Biography of Hans Memling
Bith Date: c. 1440
Death Date: August 11, 1494
Place of Birth: Seligenstadt, Germany
Nationality: German
Gender: Male
Occupations: painter
Hans Memling (ca. 1440-1494), a German-born painter active in Flanders, was one of the most graceful, charming, and technically brilliant of the early Netherlandish masters.
Hans Memling was born in Seligenstadt, a hamlet near Frankfurt. His early training probably took place in Cologne, though by 1465 "Jan van Memmelynghe" was recorded as a citizen of Bruges in the Lowlands. It is conjectured that, previous to entering the painters' guild at Bruges, Memling spent time as an apprentice in the workshop of Rogier van der Weyden in Brussels. The evidence for this association, however, is far from conclusive and does not prove a master-pupil relationship. Nothing further is known concerning the artist's early professional training.
From the first Memling displayed the highest standards of technical proficiency and pictorial sophistication in his work. The full corpus of his paintings, in fact, represents a single standard of perfection in which one can discover little stylistic change or development. His earliest known painting, for example, the Chatsworth Triptych, commissioned by the English lord Sir John Donne of Kidwelly in 1468, displays a surprising maturity of style. Blending a figure style derived from Rogier van der Weyden with compositional motifs and other details from Jan van Eyck, Memling created the prototype of the rational and balanced design upon which he so often relied throughout his long and active career.
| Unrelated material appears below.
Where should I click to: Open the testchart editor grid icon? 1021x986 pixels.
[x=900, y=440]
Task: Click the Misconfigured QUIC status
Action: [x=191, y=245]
Memling's search for rational order and compositional equilibrium, however, often obscures his truly progressive outlook and the many innovations found in his work. In such early paintings as the Scenes of the Passion he combined a bold, panoramic vista with unprecedented narrative detail. In his most famous work, the Shrine of St. Ursula, he further developed this closely observed anecdotal genre.
The Triptych of the Mystic Marriage of St. Catherine (1479) represents Memling's highest achievement as a painter. In this work he skillfully combined compositional stability with great pictorial variety. Sparkling colors and luminous surfaces interact with solid, plastic forms and broad spatial recessions to create one of the great masterpieces of 15th-century Netherlandish painting.
As a portraitist, Memling further revealed his originality. The Diptych of Martin van Nieuwenhove contains a unique elaboration of the interior setting, and the famous portrait Man with a Medal is the first northern figure posed entirely against a landscape background.
When he died, Memling was one of the hundred wealthiest citizens of Bruges. He was also, in the words of a contemporary, "the most accomplished and excellent painter of the whole Christian world."
Further Reading
- The major books on Memling are in German. Short accounts of his life and work are in two works in English: Erwin Panofsky, Early Netherlandish Painting: Its Origins and Character (2 vols., 1953), and Margaret Dickens Whinney, Early Flemish Painting (1968). A brief monograph on Memling is Maur Guillaume-Linephty, The Shrine of St. Ursula (1939).